§ **TEXT TO READ**
==============================
4) At this point, if res.error is not `noError', the received PDU is
not processed further. If the received PDU's header was
successfully parsed, the AgentX-Response-PDU is sent in reply. If
the received PDU's header was not successfully parsed or for some
other reason the subagent cannot send a reply, processing is
complete.
7.2.3. Subagent Processing of agentx-Get, GetNext, GetBulk-PDUs
A conformant AgentX subagent must support the agentx-Get, -GetNext,
and -GetBulk PDUs, and must support multiple variables being supplied
in each PDU.
When a subagent receives an agentx-Get-, GetNext-, or GetBulk-PDU, it
performs the indicated management operations and returns an agentx-
Response-PDU.
Each SearchRange in the request PDU's SearchRangeList is processed as
described below, and a VarBind is added in the corresponding location
of the agentx-Response-PDU's VarbindList. If processing should fail
for any reason not described below, res.error is set to `genErr',
res.index to the index of the failed SearchRange, the VarBindList is
reset to null, and this agentx-Response-PDU is returned to the master
agent.
==============================
§ **JOBS**
1 - Copy the stretch of the AgentX passage from "7.2.3. Subagent Processing" through "in each PDU.".
2 - In the AgentX passage, what value is res.error set to when processing of a SearchRange fails for a reason not described in the procedure?
==============================
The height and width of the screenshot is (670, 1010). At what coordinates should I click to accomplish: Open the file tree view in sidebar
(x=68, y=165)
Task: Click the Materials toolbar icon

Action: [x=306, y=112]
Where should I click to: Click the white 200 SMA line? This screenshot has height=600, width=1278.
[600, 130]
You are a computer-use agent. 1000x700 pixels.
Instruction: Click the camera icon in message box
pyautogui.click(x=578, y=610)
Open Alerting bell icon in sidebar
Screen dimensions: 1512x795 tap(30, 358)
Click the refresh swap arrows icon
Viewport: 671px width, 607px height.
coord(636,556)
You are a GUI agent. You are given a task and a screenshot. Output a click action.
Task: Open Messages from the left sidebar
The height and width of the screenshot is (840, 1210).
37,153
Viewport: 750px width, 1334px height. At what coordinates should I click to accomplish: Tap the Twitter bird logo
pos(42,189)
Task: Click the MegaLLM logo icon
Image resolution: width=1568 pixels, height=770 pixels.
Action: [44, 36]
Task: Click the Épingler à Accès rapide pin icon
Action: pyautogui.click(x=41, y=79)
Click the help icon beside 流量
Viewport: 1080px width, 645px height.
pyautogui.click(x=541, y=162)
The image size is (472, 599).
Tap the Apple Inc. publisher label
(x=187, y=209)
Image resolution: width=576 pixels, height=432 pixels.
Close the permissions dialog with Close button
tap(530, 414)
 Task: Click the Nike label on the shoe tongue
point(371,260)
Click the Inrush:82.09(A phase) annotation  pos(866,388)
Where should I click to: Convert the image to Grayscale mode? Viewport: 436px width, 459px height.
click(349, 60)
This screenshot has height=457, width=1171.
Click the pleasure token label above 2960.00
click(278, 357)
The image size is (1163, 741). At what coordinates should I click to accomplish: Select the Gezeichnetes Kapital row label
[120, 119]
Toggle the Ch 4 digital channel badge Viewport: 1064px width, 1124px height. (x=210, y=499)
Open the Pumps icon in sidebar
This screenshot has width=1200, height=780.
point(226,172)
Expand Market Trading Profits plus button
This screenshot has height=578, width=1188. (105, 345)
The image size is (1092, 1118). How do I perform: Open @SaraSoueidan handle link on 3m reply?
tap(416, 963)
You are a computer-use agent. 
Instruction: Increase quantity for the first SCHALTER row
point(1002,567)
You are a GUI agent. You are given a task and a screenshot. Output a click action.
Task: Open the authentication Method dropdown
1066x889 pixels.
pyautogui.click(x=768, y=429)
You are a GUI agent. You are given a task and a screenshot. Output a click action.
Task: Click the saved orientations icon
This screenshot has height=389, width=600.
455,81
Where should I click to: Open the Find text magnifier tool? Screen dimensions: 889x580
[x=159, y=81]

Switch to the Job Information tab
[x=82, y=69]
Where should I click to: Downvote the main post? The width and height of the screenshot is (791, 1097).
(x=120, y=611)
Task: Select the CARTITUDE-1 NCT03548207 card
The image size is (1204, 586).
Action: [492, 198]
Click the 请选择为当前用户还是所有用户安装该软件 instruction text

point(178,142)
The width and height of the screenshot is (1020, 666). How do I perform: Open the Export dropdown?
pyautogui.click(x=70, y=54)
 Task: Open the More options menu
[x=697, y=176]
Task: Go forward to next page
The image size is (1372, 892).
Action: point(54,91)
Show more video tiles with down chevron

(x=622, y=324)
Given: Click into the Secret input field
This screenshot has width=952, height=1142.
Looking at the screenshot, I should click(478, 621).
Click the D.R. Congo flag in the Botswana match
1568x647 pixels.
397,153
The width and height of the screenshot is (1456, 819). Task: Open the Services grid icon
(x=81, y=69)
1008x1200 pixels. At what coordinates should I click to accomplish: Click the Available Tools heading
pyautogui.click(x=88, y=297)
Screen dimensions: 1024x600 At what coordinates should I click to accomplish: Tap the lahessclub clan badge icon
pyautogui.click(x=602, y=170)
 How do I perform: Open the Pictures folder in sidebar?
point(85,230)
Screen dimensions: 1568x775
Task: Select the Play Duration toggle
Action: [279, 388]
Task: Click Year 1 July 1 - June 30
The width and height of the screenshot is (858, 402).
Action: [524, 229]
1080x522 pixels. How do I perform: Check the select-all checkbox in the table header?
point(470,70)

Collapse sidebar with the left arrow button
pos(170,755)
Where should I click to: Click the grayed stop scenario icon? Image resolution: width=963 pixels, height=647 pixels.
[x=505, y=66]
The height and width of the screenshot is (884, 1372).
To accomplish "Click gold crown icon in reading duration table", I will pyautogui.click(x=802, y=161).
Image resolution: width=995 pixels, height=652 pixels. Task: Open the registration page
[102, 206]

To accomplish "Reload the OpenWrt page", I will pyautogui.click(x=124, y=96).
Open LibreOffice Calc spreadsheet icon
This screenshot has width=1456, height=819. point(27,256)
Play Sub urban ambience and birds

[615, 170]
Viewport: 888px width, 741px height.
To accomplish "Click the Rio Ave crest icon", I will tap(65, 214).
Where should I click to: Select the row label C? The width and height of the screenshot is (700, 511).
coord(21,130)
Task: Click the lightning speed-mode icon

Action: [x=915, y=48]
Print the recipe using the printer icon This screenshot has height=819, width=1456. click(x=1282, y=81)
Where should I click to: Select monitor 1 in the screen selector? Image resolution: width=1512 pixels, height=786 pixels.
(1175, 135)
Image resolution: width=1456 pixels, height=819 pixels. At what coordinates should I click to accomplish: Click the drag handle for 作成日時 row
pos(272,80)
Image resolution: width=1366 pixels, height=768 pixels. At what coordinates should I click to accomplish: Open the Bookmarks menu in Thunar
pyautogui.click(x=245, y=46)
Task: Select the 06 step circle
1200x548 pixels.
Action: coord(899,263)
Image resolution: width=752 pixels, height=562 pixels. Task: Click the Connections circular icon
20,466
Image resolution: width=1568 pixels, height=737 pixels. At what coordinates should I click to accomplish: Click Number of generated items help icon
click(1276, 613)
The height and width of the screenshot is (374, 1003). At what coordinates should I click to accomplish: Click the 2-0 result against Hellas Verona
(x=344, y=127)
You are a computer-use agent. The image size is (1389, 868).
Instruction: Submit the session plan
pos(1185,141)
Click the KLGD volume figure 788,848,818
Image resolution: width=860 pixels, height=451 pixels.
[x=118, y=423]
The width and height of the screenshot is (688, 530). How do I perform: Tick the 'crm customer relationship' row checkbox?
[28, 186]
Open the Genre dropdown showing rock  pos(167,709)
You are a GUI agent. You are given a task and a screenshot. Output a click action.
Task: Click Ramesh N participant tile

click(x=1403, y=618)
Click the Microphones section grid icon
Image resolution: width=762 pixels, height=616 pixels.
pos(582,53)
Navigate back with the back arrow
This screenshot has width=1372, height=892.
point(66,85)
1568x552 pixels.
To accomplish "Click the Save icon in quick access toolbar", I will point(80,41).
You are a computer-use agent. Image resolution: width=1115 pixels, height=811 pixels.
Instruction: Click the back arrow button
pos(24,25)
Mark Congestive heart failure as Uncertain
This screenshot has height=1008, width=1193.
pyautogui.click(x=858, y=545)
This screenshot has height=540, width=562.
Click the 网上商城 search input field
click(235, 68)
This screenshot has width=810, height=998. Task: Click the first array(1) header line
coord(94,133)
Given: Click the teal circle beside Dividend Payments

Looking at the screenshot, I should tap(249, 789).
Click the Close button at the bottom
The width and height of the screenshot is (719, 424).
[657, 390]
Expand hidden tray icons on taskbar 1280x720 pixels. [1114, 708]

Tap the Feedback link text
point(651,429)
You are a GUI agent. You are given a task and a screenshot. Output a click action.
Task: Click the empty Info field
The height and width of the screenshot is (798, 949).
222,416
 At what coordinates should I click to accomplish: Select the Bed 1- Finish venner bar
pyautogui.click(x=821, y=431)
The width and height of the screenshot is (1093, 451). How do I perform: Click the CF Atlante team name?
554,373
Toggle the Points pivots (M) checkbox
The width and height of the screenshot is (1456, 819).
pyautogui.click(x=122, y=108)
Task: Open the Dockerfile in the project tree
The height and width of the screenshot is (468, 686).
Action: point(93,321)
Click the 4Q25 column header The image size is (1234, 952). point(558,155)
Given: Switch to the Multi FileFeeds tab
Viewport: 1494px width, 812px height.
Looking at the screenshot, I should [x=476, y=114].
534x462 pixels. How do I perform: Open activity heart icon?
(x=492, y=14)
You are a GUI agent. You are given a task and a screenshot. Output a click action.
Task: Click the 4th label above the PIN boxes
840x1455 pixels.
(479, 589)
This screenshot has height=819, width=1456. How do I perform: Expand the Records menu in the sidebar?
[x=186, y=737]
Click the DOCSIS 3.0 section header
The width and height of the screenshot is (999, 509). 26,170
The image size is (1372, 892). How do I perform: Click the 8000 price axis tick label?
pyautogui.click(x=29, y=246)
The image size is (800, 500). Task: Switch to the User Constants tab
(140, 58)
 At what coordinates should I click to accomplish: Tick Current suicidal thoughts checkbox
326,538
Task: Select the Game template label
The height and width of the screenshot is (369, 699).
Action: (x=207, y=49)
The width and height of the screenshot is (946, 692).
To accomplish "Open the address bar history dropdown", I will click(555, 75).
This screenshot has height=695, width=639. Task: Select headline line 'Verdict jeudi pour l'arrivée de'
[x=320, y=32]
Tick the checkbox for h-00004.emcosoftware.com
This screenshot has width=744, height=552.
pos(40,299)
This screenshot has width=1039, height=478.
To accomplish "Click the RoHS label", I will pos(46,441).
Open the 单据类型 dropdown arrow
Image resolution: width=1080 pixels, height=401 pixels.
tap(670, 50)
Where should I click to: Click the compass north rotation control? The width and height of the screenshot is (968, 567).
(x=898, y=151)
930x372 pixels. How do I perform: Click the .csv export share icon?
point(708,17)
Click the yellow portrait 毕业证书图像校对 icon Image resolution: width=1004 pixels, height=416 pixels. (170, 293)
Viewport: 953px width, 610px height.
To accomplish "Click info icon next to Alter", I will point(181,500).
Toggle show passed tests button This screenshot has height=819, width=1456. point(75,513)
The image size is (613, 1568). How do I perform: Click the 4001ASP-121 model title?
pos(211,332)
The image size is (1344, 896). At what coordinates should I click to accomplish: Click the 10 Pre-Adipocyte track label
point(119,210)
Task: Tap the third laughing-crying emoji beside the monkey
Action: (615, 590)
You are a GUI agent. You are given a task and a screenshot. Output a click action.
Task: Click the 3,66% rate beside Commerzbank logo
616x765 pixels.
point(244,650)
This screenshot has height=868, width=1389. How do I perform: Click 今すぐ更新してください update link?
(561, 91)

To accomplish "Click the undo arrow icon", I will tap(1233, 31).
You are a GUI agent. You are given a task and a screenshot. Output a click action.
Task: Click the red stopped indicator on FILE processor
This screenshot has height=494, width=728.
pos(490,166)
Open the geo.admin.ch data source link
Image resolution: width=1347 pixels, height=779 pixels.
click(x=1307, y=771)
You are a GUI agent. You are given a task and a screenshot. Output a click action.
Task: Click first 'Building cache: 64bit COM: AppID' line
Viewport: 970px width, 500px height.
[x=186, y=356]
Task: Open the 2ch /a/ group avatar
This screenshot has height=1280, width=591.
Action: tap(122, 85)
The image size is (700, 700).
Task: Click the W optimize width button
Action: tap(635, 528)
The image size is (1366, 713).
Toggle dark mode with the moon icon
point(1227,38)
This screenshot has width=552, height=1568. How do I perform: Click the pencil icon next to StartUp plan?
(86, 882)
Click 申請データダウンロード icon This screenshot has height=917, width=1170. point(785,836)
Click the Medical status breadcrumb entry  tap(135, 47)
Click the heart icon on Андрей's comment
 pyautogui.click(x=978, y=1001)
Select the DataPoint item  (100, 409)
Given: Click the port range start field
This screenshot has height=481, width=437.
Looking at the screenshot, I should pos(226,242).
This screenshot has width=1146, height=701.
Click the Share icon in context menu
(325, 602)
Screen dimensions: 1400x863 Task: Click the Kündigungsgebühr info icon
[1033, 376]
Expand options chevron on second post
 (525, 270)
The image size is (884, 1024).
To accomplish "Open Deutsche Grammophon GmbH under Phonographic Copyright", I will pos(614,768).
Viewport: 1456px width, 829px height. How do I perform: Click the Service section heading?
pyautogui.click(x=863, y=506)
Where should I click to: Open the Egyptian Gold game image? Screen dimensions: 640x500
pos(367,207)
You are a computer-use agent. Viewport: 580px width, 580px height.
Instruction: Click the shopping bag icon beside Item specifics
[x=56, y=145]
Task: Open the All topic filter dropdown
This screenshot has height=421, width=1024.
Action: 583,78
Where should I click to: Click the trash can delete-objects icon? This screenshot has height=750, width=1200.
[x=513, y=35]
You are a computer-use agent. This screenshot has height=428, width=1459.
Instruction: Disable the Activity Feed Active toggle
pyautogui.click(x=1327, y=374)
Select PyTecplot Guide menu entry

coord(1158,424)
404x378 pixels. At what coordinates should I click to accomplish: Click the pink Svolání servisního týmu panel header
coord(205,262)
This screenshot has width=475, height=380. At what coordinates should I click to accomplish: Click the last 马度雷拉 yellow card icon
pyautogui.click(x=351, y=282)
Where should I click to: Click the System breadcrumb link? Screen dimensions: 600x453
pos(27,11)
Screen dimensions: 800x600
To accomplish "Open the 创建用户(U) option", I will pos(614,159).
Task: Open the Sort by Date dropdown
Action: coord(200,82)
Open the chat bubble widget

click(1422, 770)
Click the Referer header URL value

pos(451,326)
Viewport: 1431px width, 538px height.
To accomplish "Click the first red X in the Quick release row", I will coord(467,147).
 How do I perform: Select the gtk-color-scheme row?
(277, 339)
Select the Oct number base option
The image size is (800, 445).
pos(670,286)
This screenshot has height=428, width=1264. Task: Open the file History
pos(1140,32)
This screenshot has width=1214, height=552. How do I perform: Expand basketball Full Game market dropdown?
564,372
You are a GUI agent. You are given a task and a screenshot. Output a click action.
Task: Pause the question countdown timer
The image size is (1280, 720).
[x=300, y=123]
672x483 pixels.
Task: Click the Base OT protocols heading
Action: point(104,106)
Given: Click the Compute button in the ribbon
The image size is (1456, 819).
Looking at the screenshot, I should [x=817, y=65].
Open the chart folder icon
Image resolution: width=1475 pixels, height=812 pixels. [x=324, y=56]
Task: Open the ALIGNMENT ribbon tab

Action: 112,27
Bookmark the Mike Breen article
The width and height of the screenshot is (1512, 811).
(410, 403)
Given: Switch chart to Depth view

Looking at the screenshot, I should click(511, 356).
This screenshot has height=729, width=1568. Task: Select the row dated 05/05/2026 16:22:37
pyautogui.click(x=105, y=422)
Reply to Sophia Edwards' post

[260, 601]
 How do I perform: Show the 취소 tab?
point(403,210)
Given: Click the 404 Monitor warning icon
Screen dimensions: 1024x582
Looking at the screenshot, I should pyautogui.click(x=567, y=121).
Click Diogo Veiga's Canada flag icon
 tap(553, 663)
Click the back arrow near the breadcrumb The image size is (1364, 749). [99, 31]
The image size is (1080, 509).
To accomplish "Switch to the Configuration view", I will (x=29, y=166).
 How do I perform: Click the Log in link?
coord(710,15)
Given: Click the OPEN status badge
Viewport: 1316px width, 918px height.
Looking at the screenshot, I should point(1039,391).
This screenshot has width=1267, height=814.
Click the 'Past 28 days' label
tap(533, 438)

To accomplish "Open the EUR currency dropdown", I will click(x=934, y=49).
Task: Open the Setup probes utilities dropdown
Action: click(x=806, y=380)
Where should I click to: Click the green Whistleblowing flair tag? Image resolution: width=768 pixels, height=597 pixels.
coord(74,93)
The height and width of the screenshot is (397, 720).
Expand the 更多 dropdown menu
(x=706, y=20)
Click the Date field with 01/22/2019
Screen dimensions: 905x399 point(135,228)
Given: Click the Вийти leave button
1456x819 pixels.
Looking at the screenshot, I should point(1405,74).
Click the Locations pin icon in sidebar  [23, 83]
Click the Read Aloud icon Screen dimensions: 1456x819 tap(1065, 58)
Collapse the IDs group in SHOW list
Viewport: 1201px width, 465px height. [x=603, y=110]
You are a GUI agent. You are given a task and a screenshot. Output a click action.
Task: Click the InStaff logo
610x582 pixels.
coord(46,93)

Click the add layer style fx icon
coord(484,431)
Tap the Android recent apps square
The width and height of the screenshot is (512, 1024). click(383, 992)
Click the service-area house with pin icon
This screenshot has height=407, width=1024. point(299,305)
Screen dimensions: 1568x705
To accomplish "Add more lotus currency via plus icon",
==============================
§ **TASK-BY-TASK SOLUTIONS**
1 -
7.2.3. Subagent Processing of agentx-Get, GetNext, GetBulk-PDUs
A conformant AgentX subagent must support the agentx-Get, -GetNext,
and -GetBulk PDUs, and must support multiple variables being supplied
in each PDU.

2 - It is set to `genErr'.